I grabbed the top left corner. "On the count of three. One." My tired brain flashed me an image of Maggie's face. "Two." Her words: Dadaí, help has arrived, echoed in my ears. "Three."
We tipped the casket upright. It slipped from our grasp and plunged into the harbour. It descended more slowly than I expected, the light pine easily visible for several interminable seconds against the dark water. I grabbed a dog-eared bible from my breast pocket and began reading the Committal prayer number 406 § 4. "Lord God, By the power of your Word you stilled the chaos of the primeval seas, you made the raging waters of the Flood subside, and calmed the storm on the sea of Galilee. As we commit the body of our brother, Seamus Murphy, to the deep, grant him peace and tranquility. . ."
It rained. I tilted my head upwards so my sou’ester was unable to keep the water from my face.
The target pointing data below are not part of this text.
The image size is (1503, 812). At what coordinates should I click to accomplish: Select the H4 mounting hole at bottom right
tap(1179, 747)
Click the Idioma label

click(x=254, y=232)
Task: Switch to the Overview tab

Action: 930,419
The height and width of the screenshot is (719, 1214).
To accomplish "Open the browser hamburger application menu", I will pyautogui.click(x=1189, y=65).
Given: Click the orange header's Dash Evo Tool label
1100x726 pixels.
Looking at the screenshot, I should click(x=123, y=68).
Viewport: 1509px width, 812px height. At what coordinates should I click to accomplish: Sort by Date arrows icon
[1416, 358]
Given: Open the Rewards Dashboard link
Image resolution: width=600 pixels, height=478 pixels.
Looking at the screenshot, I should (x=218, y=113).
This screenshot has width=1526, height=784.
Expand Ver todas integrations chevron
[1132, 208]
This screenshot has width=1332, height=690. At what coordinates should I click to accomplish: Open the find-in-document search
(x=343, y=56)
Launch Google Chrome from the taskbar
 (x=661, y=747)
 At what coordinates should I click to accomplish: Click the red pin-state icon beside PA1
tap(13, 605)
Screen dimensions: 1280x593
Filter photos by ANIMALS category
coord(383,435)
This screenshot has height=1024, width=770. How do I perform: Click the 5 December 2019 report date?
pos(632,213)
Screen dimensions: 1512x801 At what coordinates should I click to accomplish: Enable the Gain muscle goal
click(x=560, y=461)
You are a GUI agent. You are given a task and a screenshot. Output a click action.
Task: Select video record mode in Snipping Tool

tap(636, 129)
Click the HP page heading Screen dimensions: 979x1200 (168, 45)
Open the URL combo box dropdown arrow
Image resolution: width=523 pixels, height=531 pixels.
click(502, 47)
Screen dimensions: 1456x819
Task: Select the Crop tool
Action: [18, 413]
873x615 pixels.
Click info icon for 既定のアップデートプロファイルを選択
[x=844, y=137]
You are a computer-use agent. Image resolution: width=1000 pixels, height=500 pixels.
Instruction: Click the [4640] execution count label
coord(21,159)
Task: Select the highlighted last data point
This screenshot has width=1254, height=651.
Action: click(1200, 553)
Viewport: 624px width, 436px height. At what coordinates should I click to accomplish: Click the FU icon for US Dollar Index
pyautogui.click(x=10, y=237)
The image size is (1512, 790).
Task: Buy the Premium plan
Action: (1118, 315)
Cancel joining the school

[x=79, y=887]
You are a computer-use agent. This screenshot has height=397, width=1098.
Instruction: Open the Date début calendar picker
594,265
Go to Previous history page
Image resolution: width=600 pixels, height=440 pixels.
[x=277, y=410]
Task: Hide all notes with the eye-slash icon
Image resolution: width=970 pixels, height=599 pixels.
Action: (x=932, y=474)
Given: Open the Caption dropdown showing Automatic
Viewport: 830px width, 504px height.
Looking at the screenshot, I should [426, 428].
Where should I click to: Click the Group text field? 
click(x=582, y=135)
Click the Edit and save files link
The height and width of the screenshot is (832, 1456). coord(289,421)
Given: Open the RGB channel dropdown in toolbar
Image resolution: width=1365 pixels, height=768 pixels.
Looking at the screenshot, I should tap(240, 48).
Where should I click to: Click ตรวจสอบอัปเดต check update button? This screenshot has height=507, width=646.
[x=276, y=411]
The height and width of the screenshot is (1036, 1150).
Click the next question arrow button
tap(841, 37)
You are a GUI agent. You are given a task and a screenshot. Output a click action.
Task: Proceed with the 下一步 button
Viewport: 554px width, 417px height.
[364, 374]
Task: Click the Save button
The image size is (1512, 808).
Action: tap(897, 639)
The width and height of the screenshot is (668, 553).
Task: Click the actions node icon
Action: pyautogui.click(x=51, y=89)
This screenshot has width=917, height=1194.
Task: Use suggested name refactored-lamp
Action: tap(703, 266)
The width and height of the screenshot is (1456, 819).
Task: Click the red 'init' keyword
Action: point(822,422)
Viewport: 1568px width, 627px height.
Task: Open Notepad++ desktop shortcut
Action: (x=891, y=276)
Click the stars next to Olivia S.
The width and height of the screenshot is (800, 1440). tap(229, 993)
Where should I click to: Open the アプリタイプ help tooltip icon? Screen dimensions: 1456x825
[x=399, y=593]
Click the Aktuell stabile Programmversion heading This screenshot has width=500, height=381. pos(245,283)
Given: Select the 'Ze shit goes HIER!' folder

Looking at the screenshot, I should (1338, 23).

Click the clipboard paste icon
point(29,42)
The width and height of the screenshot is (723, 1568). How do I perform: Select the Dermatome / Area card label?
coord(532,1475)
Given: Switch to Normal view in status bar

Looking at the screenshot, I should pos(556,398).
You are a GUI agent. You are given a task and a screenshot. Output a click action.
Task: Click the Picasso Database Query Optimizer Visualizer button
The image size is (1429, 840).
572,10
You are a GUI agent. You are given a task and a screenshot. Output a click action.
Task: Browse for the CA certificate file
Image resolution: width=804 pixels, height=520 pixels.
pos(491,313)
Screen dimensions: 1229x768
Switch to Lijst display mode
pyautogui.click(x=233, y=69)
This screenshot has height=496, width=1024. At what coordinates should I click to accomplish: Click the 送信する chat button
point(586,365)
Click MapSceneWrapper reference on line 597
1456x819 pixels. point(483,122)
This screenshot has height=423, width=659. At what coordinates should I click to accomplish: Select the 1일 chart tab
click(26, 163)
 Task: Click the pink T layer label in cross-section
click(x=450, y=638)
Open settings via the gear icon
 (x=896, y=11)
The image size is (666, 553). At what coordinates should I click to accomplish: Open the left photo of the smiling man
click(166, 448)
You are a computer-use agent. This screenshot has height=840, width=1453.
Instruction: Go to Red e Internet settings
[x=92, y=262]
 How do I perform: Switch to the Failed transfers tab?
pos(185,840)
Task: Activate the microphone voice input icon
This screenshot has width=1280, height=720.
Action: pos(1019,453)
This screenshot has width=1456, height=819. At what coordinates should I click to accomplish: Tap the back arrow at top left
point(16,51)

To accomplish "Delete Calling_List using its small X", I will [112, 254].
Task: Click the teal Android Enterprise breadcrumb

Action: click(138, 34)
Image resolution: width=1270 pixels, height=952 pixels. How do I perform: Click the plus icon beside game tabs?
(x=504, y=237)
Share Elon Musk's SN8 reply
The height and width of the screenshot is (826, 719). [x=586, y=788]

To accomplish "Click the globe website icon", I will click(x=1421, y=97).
I welcomed its cold cleansing and let the drops soak my face. We turned and rowed back to McNab's.
Dip, splash. Dip, splash.
By April 16, conditions were improving. There were police on the Pyramus and McNab’s Island, while teams fumigated the S.S. England. The Sisters of Charity sent three nuns who comforted the sick with prayers. I was hopeful things were turning around and wrote to Charles: “About seven deaths last night on the Hulk and two on the Island. We have only about 12 more to die in the Hulk and at most four on the Island. The disease, I am sure will then be at an end.”
After retiring my quill, I started feeling unwell, wore down, no doubt, by the relentless job of administering to the sick. I checked on Maggie, who although still shaken appeared in good health under the excellent care of the Sisters of Charity, and asked one of my assistants to take charge temporarily, until I could recover from this feeling.
* * *
Dr. John Slayter died on April 17, 1866, the last new case of cholera to die on McNab's. He was buried on McNab’s Island on April 18 with full Masonic honours. Later that afternoon, the S.S. England sailed for New York, having completed the quarantine regulations. Various historical accounts suggest Dr. Slayter ordered if not himself disposed of several victims in the outer Halifax Harbour. The need for clearer guidelines became apparent and Nova Scotia passed its first Quarantine Act in 1866 shortly after the epidemic passed. The epidemic claimed an estimated 200 people, most of them immigrants, but this number also included Dr. Slayter and a Halifax child and her mother who handled contaminated canvas that washed up on the Halifax shore. A small number of grave markers can still be found on Thrum Cap today.
Cameron, I. A. (2007). Quarantine: What is Old is New. Halifax: New World Publishing.
Laffoley, S. (2009). Death Ship of Halifax Harbour. Halifax: Pottersfield Press.